Monica—or Lauren—had been stronger than any of us had given her credit for. But was it worth it to Eva to learn that, considering the horror of the rest of it?
“The situation was stable,” Clancy reiterated, “until she met Victor.”
I caught his gaze. Just when you thought a situation was as bad as it could be, there was always worse.
His jaw tightened. “She became pregnant with Eva. When Jackson found out the baby wasn’t his, he tried to take care of it—with his fists. Although they lived in his parents’ home, the older Tramells never interceded during arguments between the two. Lauren feared for the life of her child.”
“She shot him.” I ran my hands through my hair, wishing I could scrape the image out of my mind as easily. “The undetermined manner of death—she killed him.”
Clancy sat quietly, letting me absorb that revelation.

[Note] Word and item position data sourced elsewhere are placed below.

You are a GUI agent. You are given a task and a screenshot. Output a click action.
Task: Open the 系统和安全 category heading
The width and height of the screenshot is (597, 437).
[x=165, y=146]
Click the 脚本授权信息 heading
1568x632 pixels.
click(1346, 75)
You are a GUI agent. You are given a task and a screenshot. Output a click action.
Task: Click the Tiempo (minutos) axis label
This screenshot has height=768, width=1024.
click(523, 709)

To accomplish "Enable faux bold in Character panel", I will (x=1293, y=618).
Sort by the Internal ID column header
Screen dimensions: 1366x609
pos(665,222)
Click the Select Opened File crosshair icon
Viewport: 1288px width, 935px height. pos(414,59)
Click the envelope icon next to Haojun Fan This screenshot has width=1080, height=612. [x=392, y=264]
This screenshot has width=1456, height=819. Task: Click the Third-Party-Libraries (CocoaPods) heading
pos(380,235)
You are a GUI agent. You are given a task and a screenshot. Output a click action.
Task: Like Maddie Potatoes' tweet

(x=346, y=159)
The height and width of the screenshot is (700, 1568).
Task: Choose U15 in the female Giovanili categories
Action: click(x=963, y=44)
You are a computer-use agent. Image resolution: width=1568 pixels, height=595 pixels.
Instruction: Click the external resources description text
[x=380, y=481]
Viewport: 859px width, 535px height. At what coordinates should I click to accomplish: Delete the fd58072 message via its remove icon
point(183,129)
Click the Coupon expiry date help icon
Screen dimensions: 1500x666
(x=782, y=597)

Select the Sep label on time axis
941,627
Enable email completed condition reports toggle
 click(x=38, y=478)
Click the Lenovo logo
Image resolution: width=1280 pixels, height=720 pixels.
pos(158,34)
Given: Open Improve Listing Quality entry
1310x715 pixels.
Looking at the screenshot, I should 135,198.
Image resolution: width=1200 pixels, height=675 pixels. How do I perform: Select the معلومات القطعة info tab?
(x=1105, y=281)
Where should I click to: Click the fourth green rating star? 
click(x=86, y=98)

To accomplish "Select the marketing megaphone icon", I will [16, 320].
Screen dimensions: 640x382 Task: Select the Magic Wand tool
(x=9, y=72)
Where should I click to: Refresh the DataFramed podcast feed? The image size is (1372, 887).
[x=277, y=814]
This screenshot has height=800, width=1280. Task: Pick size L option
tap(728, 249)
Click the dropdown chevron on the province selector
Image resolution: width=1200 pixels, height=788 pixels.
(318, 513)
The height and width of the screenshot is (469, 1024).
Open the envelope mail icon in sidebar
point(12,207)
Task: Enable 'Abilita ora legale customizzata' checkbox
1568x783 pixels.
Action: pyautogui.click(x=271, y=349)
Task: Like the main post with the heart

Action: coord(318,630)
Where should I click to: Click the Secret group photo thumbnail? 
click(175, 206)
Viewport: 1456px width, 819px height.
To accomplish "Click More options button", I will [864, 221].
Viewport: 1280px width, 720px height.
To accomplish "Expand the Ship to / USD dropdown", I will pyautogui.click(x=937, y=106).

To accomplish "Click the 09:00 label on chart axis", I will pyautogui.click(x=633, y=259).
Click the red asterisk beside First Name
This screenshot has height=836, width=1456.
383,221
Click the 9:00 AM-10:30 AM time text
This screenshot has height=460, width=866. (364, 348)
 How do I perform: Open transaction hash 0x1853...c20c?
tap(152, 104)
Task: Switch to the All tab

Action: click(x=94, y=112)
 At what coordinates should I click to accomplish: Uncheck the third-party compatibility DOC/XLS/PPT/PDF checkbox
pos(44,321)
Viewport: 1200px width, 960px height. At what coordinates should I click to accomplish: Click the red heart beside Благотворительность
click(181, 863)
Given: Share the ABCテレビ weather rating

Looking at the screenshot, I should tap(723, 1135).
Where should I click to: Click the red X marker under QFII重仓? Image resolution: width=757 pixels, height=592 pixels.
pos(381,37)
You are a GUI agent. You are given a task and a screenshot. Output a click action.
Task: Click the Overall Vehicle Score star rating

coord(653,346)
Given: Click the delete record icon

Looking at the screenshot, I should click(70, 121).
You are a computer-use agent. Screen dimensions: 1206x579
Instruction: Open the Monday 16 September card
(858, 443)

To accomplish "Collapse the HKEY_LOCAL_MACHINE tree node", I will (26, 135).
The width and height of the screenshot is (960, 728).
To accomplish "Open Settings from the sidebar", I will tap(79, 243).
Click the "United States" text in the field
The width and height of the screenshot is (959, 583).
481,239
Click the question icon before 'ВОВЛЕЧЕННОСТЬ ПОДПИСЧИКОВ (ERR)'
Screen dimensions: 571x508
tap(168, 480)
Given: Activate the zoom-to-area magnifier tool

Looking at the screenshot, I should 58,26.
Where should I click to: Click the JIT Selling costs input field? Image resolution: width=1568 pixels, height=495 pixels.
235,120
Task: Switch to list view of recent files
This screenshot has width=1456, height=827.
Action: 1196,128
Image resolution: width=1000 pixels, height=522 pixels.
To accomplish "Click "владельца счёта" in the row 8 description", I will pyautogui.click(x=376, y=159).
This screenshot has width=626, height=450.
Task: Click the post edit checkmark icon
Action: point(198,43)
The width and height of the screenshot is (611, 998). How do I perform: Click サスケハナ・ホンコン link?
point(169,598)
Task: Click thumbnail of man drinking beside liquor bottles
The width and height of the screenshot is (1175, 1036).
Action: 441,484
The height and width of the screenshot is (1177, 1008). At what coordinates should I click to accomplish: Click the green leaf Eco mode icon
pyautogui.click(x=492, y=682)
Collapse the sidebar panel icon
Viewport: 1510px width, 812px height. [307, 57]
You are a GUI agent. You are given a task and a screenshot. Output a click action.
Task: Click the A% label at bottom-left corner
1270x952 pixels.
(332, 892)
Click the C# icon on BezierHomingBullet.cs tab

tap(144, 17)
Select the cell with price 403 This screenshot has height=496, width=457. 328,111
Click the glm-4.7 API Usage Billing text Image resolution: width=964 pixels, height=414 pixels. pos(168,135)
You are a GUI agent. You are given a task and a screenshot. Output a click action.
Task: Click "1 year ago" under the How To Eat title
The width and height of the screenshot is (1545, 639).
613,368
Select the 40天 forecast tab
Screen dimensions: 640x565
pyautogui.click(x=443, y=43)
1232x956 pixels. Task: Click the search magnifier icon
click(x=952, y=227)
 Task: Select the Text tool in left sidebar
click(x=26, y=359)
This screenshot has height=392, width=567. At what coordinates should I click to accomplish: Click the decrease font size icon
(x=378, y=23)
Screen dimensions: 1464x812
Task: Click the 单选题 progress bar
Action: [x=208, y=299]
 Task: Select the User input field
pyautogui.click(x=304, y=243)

I wasn’t the only one who’d killed to protect Eva.
I began to pace. “The Tramells helped Lauren get away with it. They had to. Why?”
“During the time Lauren was with Jackson, she quietly documented anything and everything she could use against him later. The Tramells valued their reputation—and the reputation of their debutante daughter, Monica—and they just wanted Lauren, and all the problems she’d caused, gone. Lauren left with the clothes on her back and the understanding that, moving forward, Katherine’s care was entirely her responsibility.”
“So it was all for nothing,” I muttered. “She was right where she started.”
Then all the information clicked into place. “Katherine’s still alive.”